Prediksi Cuaca dengan Gejala Tubuh

Catatan Ringan. Ramalan cuaca oleh Badan Meteorologi dan Biofisika (BMG) sudah sering kita lihat di media televisi, itu cara modern memperkirakan cuaca harian.  Dulu sebelum ada pengetahuan tentang itu orang memperkirakan hujan, panas atau gempa bumi dan lain-lain gejala alam dengan memperhatikan perilaku binatang.  Di Kalimantan sering orang memperhatikan bunyi kereriang, sejenis serangga kecil untuk memprediksi cuaca panas (cerah) atau hujan.  Ada hal menarik lain tentang prediksi ini yaitu apabila mau turun hujan bisa diprediksi dengan munculnya rasa sakit pada persendian lutut, mau tahu?

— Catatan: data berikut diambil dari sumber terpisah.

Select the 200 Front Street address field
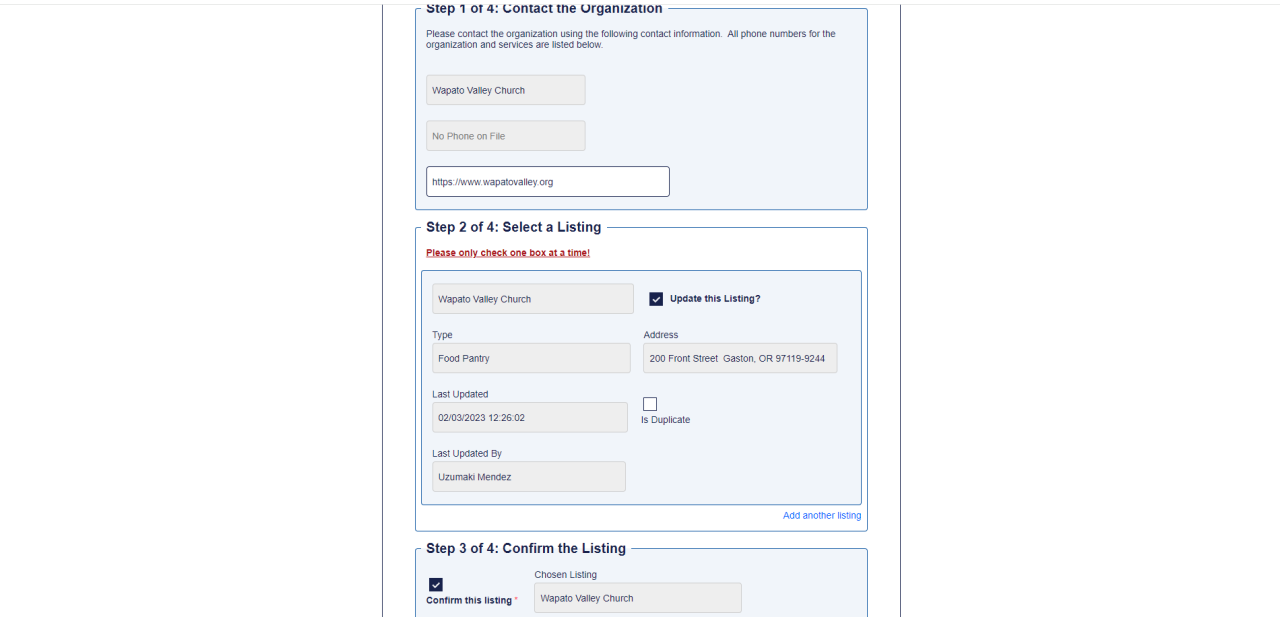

Tekanan atmosfer adalah tekanan dari lapisan udara yang menyelimuti bumi.  Hujan turun karena adanya pengaruh dari tekanan atmosfer.  Sirkulasi udara adalah saat udara hangat naik dan udara dingin turun.  Udara dingin yang naik akan menyebabkan sirkulasi udara menjadi tidak stabil, kemudian terbentuklah awan, lalu turun hujan.

Di daerah yang menerima pengaruh tekanan udara rendah, hujan akan turun.  Saat itulah sendi-sendi di badan kita menerima pengaruhnya, sehingga tenaga dalam tubuh melemah dan persendian akan terasa sakit.  Kaki akan terasa seperti tersengat, linu dan terasa sakit pada bagian otot.  Gejala seperti ini lebih banyak dialami para orang tua (manula) ketimbang anak muda.